Summary
Netflix once again smartly expand their international programming with Switched, a well-meaning and engaging metaphor for teenage social anxieties.
First impressions aren’t everything, but Switched, the new Japanese Netflix Original Series, makes some good ones. It quickly and shockingly establishes a compelling premise, introduces likable, sympathetic characters, and makes clear that it’s taking itself and its themes pretty seriously. This is a trend that continues throughout, bolstered by charming performances and evergreen social subtexts, even when the gradually-complicating plot threatens to overshadow the character-based drama at the show’s core.
Based on the 2014-15 manga series Sora wo Kakeru Yodaka by Shiki Kawabata, Switched introduces popular, pretty high-school girl Ayumi (Kaya Kiyohara) in a sun-dappled dining room tinkling with piano music. She has everything: perfect home, perfect parents, perfect life. And now she has the perfect boyfriend. But her morning is complicated when she witnesses the suicide of a chubby, unpopular classmate, Zenko (Miu Tomita), who tosses herself from a building right in front of her.
The rather unconvincing slow-motion fall and the comically cartoonish squelch sound effect do threaten to undermine the seriousness of Zenko’s suicide, but you can’t really hold that against Switched any more than you can Japanese media in general, which tends to veer into decidedly over-the-top territory whenever possible. It’s the first instance of the show’s presentation clashing with its tone and thematic underpinnings, and it isn’t the last, but Switched manages to maintain an air of comparative seriousness when held up against a lot of other live-action manga adaptations.

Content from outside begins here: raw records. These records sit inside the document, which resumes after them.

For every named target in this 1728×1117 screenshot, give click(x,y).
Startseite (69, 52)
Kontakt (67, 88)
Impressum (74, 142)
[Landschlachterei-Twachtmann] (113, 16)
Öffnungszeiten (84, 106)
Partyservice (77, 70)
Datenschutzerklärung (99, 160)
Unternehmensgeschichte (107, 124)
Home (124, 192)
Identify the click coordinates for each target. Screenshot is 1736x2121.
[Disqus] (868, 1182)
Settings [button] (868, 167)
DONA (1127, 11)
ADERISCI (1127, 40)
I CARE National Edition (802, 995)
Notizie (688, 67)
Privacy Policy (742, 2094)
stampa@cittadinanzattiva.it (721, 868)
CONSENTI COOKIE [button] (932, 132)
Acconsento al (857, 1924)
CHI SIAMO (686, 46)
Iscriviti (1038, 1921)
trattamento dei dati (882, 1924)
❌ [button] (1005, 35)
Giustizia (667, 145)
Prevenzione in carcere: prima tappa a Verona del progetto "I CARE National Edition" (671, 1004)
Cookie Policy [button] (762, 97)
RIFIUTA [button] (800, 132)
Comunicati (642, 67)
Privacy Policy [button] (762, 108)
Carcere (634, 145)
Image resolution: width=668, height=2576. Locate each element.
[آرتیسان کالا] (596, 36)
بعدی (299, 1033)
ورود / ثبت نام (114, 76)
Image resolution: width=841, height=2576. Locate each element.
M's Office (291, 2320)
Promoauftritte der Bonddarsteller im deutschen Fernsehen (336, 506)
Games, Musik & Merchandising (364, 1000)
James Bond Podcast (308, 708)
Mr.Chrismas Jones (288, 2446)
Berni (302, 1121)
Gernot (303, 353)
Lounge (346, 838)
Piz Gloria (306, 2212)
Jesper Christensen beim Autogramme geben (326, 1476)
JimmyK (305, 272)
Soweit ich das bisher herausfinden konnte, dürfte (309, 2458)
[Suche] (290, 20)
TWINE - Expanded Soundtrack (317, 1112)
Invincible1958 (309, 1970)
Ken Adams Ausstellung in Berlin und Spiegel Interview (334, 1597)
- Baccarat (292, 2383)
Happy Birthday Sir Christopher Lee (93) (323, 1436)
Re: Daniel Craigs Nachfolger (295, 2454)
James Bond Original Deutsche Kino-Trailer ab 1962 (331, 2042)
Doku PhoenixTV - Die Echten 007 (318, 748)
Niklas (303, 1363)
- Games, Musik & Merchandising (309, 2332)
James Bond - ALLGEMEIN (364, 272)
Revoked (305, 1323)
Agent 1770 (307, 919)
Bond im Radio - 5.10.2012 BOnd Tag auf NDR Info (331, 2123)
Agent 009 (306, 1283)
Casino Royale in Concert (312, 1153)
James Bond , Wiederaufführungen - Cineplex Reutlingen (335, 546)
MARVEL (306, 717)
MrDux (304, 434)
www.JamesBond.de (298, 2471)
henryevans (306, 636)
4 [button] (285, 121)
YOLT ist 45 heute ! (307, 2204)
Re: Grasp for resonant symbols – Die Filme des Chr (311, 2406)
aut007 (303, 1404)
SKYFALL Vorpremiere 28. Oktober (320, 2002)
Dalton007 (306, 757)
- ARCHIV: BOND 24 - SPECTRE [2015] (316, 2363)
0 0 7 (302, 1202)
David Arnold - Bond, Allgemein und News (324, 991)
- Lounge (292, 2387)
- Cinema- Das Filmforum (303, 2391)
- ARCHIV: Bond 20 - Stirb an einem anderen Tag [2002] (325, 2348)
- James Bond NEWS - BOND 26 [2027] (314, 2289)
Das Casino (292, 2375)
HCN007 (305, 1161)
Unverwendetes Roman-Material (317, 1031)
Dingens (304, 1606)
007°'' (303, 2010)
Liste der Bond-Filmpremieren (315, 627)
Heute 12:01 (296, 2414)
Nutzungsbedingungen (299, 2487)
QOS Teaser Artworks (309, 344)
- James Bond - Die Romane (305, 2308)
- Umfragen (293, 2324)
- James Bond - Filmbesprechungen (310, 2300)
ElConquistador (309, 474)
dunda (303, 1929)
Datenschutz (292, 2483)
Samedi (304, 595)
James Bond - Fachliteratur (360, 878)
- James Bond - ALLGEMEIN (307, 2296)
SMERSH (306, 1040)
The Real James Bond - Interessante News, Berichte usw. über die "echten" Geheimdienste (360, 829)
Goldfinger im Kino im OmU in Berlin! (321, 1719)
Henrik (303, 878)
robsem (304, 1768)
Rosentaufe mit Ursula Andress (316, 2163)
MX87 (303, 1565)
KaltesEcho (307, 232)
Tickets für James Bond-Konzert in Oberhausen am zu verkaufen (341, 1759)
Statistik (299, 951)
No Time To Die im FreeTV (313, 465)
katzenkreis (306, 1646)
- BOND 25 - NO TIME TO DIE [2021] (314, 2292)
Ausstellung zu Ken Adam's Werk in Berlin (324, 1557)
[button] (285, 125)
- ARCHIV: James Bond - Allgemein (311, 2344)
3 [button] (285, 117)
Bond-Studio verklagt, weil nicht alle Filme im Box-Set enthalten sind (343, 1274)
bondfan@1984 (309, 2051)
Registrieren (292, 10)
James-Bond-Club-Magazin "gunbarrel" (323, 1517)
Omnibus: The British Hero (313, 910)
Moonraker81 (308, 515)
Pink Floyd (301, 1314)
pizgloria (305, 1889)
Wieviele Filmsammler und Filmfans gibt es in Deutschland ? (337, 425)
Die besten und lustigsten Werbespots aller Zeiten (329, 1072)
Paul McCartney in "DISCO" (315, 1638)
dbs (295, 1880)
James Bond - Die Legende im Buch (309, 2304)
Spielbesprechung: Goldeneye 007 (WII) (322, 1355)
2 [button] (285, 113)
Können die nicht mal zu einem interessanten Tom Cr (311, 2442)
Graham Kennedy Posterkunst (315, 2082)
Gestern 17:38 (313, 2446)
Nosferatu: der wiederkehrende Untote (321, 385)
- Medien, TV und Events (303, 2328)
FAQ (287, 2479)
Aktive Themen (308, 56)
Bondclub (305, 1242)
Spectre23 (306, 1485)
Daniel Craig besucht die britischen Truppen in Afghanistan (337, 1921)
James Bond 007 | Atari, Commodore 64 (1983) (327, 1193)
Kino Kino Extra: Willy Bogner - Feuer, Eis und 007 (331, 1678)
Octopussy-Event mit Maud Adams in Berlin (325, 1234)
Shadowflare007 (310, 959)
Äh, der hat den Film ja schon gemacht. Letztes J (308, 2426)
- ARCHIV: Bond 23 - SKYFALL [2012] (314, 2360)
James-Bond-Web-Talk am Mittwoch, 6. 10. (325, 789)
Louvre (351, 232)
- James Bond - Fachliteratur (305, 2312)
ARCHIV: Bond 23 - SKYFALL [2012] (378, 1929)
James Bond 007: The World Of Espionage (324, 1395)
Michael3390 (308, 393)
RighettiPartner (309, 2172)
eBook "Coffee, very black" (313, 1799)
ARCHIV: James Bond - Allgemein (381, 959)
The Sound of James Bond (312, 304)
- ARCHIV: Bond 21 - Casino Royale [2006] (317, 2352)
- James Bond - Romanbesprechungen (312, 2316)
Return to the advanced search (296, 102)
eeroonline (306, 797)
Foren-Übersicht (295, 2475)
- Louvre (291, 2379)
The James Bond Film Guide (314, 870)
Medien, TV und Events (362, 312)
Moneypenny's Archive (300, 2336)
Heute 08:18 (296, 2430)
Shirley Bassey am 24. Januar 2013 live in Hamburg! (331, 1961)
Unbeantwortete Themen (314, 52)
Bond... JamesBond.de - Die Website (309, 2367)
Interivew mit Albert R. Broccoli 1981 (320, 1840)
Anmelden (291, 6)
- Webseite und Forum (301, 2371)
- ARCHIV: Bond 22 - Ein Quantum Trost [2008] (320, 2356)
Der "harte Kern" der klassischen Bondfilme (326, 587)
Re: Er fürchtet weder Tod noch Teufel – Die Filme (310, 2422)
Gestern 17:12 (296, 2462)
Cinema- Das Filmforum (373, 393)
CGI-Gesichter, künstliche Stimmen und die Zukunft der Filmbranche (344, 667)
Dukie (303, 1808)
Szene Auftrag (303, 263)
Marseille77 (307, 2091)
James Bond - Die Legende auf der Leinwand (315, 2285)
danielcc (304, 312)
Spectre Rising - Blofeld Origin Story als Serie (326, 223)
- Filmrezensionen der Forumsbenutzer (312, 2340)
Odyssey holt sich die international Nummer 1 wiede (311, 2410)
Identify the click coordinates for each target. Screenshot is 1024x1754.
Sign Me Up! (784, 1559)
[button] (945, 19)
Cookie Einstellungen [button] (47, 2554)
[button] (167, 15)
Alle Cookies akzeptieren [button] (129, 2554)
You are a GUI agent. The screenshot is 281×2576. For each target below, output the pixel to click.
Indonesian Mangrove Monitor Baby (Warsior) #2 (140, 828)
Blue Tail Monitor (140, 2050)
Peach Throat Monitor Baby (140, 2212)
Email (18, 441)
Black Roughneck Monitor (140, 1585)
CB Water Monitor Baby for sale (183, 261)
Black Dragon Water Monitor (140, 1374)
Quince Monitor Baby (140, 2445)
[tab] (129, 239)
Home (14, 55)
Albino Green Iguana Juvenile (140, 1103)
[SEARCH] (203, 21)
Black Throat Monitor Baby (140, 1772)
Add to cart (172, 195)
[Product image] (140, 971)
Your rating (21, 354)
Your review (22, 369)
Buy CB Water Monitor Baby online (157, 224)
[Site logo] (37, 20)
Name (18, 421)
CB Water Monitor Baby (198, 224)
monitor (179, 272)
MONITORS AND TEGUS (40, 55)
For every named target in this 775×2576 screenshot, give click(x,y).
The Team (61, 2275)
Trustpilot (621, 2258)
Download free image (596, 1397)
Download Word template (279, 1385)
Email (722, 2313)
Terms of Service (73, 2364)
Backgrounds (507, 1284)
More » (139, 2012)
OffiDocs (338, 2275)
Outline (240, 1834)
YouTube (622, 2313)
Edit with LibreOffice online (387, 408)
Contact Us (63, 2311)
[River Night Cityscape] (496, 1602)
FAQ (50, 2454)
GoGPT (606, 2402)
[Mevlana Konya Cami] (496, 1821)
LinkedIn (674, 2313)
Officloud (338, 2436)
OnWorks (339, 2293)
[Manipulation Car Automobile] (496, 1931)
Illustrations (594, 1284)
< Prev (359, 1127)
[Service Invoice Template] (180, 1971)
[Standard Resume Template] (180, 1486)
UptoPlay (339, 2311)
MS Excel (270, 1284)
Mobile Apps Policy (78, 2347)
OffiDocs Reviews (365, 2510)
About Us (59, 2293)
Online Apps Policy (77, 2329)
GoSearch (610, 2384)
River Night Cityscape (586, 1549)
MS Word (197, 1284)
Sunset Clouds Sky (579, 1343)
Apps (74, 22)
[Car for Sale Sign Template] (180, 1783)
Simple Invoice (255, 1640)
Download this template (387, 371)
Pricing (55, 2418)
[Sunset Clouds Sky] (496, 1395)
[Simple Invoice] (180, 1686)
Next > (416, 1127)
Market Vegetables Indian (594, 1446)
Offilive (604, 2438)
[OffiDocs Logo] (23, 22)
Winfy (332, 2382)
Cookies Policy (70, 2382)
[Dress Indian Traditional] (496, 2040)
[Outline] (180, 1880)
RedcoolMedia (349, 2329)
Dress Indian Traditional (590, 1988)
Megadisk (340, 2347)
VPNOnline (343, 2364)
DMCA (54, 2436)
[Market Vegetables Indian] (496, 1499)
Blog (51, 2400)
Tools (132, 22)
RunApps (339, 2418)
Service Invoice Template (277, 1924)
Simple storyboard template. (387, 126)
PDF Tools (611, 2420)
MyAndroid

Given the title, it shouldn’t come as much of a surprise that Zenko and Ayumi somehow switch bodies; this is a plot that involves a mysterious red moon and six 40-ish-minute episodes of development. But it’s really a not entirely original metaphor for walking a mile in someone else’s shoes, particularly ones belonging to someone on the other end of the socioeconomic spectrum. And this is where Switched really feels like an important and well-meaning drama pitched pretty squarely at a target audience of similarly-aged girls who have likely experienced – or are experiencing – similar anxieties in their social lives.
It doesn’t take a magical body-swap to realise that being good-looking and popular isn’t everything, and likewise that those who struggle with the things you find easy often do so for a reason. But it certainly helps to make things clearer. It only takes Ayumi a day of being ostracised, bullied, discredited and disliked to see Zenko from a different perspective; to see how their families and homes compare, and to be able to look at herself and her privilege from a remove. Switched is very good at this, even if it is occasionally a little overwrought and heavy-handed.
The performances help. Kaya Kiyohara is absurdly charming, and Miu Tomita, who shoulders most of the emotional responsibility, does a very respectable job with a demanding role. Daiki Shigeoka also strikes a likeable figure as Kaga, the only person who believes Ayumi about the body-swap.
As far as on-the-nose metaphors for high-school anxieties go, Switched doesn’t offer anything new. But it does offer a very refined and respectable exploration of the topic, and with Netflix’s marketing might, the show, like Mob Psycho 100, will likely find an appreciative audience who perhaps need to hear a story a little bit like this one.